Past or Present: A Look at the Nebula Stories

A post I published a while ago about the use of present tense versus past in short fiction continues to attract readers.  I guess this shouldn’t surprise me because the use of the “non-traditional” present tense seems to elicit strong opinions from…well…just about everyone in the writing business: editors, agents, and writers.  Newer (younger?) writers seem more likely to embrace it while the “old guard” seems to dislike it (and some seem to absolutely despise it).
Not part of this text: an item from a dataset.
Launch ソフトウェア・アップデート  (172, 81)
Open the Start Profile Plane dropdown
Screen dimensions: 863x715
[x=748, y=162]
Having recently finished reading the stories in the short story and novelette categories for the Nebula Award, I thought I would briefly revisit the topic by examining the tense and point of view used in each nominated story to see if there is any pattern.  These fourteen stories were selected by the members of the Science Fiction Writers of America (SFWA) as the “best” speculative fiction in 2011.  The SFWA is composed of over 3,000 speculative fiction writers who have meet minimum requirements in terms of professional rate sales, so they represent the “professional” authors working in the field.  That said, here’s what I found:

Fields of Gold (Rachel Swirsky)—3rd Person, Past
“Ray of Light  (Brad R. Torgersen)—1st Person, Past
Sauerkraut Station (Ferrett Steinmetz)—3rd Person, Past
Six Months, Three Days (Charlie Jane Anders)—3rd Person, Present
The Migratory Pattern of Dancers (Katherine Sparrow)—3rd Person, Present
The Old Equations,” Jake Kerr (Lightspeed Magazine)—1st Person, Present
What We Found (Geoff Ryman)—3rd Person, Present
Her Husband’s Hands (Adam-Troy Castro)—3rd Person, Past
Mama, We are Zhenya, Your Son, (Tom Crosshill)—1st Person, Present
Movement (Nancy Fulda)—1st Person, Present
Shipbirth (Aliette de Bodard)—3rd Person, Past
The Axiom of Choice (David W. Goldman)—2nd Person, Present
The Cartographer Wasps and the Anarchist Bees (E. Lily Yu)—3rd Person, Past
The Paper Menagerie (Ken Liu)—1st Person, Past

Half of the Nebula-nominated short fiction was written in present tense.  That seems to reinforce that present tense fiction is alive and well and (apparently) respected, at least among the speculative fiction community.  Unfortunately, I don’t know enough about the writers to correlate the tense used with things like th average age, but that would be an interesting analysis.  I also don’t know if this proportion of stories using present tense is higher this year than last or the what the trend looks like over the past decade or more. Maybe I’ll look at that sometime. 

One final observation on these stories.  I’ve only seen a few stories written in the 2nd person point of view; they’ve all been by aspiring writers, and I can’t recall any of them being any good.  “The Axiom of Choice” is written in 2nd person.  It’s an interesting story and well done story—a take on the old choose-your-own-adventure stories.  I recommend you check it out if you want to see a successful 2nd person story.